L'absurde n'est jamais loin
Le style de Lynch s'appuie sur le dérapage, à savoir, une situation réaliste, concrète, presque banale qui fait d'une incidence quelque chose de fantastique et d'irréel. Ainsi, on assiste durant les deux premiers tiers du film à des scènes loufoques ou incompréhensibles : cet homme, ce tueur engagé qui est gourd et qui doit tuer toujours plus pour masquer son crime initial. Ces deux mafieux dans le studio de cinéma qui recrachent un nespresso pas bon et ce qui vaut au réalisateur de perdre la réalisation de son film. Tout bascule, pour de menus détails. On cherche le sens à cette absurdité constante.
L'illusionniste
Et c'est là peut-être le grand thème du film, l'illusion. Lynch est un magicien, un illusionniste dans ce film. Lorsqu'on assiste avec Betty et son amie Rita, amnésique, à une pièce de théâtre, au beau milieu de la nuit, très étrange, le présentateur rappelle sans cesse que tout ceci n'est qu'une illusion. Et précisément, à un moment, Naomi Watts change d'appartement et va s'endormir. Tout bascule. L'amnésie de son amie n'en est plus une. Les personnages réapparaissent mais pas avec les mêmes rôles. Où est la réalité ? Certains indices nous l'indiquent : lorsque les deux femmes s'embrassent et que Betty lui dit être amoureuse alors que celles-ci se connaissent à peine, on se demande, pourquoi tant d'excès. Serait-ce le fantasme de Betty sur son histoire avec Rita ? De petits signes, ça et là sont troublants. Des incohérences, des flottements, comme dans un rêve.

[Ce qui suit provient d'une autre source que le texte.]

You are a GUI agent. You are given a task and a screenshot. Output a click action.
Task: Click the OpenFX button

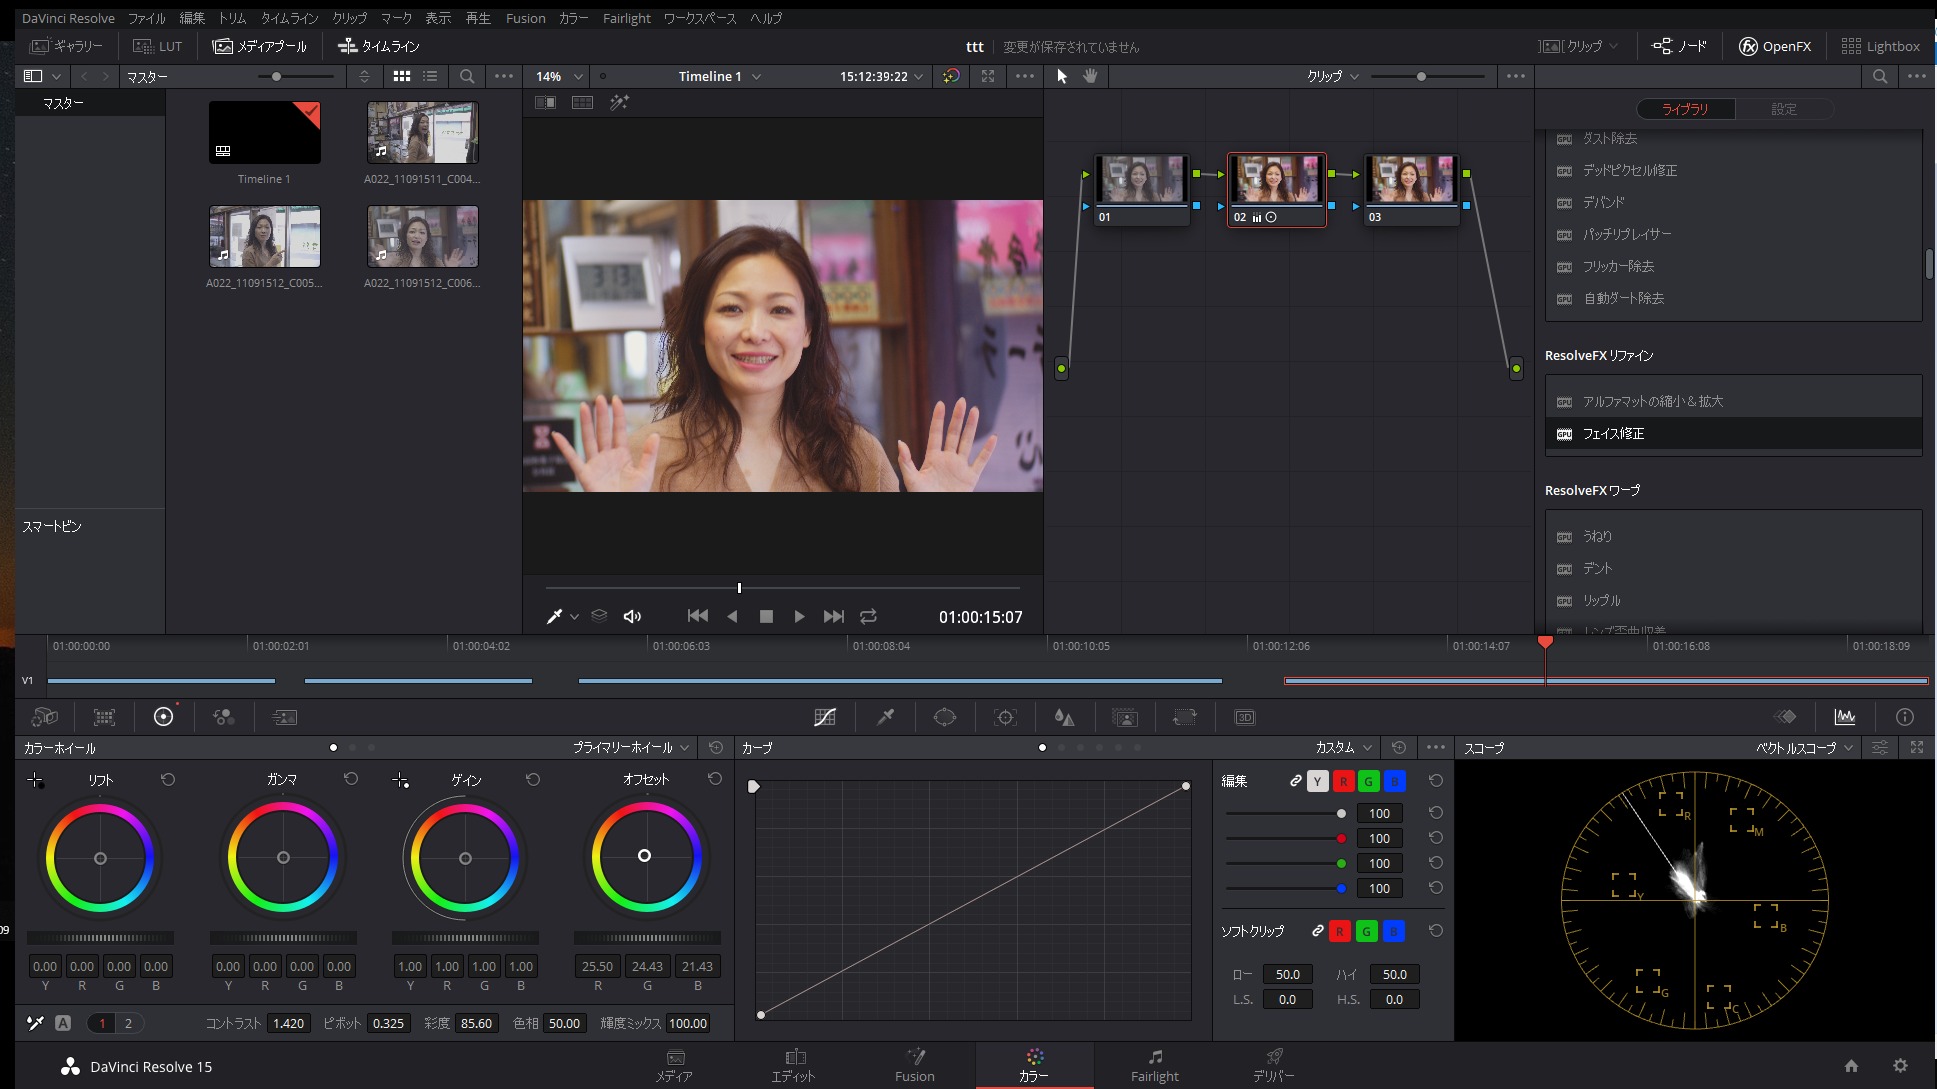point(1775,46)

SPOILER : En gros les deux premiers tiers sont un rêve de Betty et la dernière partie alterne réalité et souvenir de la femme éveillée qui vit ses derniers jours. Elle est en réalité la commanditaire du meurtre de son amie Rita, actrice d'Hollywood talentueuse qui vit des ébats sulfureux avec un réalisateur, Adam. Betty est jalouse, du talent de son amante, et de cet homme qui forme un triangle amoureux malsain. Elle va donc commanditer le meurtre et se terrer dans son appartement, rêvant et hallucinant sur ce qu'elle a fait, sachant qu'elle va être arrêtée. Elle se tue, victime d'une hallucination démente à la fin du film. Plus d'explications ici.
Pourtant, si cette ligne narrative parait assez simple et évidente dite comme cela, en réalité, dans le film, elle est brouillée. C'est l'illusion, le flou artistique, le génie de Lynch. Tout se renverse subitement, et on oscille entre rêve et réalité. Ce film cultive l'art du flottement narratif pour devenir un OVNI artistique.
Un film incroyable, prenant, perturbant, envoutant, porté par Naomi Watts et Laura Harring, magnifiques et sensuelles. Le film ne raconte finalement presque rien, alors que c'est un thriller, une histoire de meurtre. Mais, c'est dans le style lynchéen, dans de menus détails parfois absurdes ou fantastiques que se cachent le suspens, la tension et l'ambiance oppressante. Dès lors, le film change, la narration s'inverse, les personnages deviennent autres. Un chef-d'oeuvre de subtilité, d'esthétique. Une oeuvre d'art à plusieurs lectures et l'un des Twist les plus incroyables de l'histoire du cinéma. On y voit aussi une interrogation sur le spectacle, sur le théâtre, sur le cinéma et cette machine à rêver qu'est Hollywood ainsi que sur la société américaine, les ambitions d'artistes et la débauche des acteurs. Un film dont les sujets sont infinis.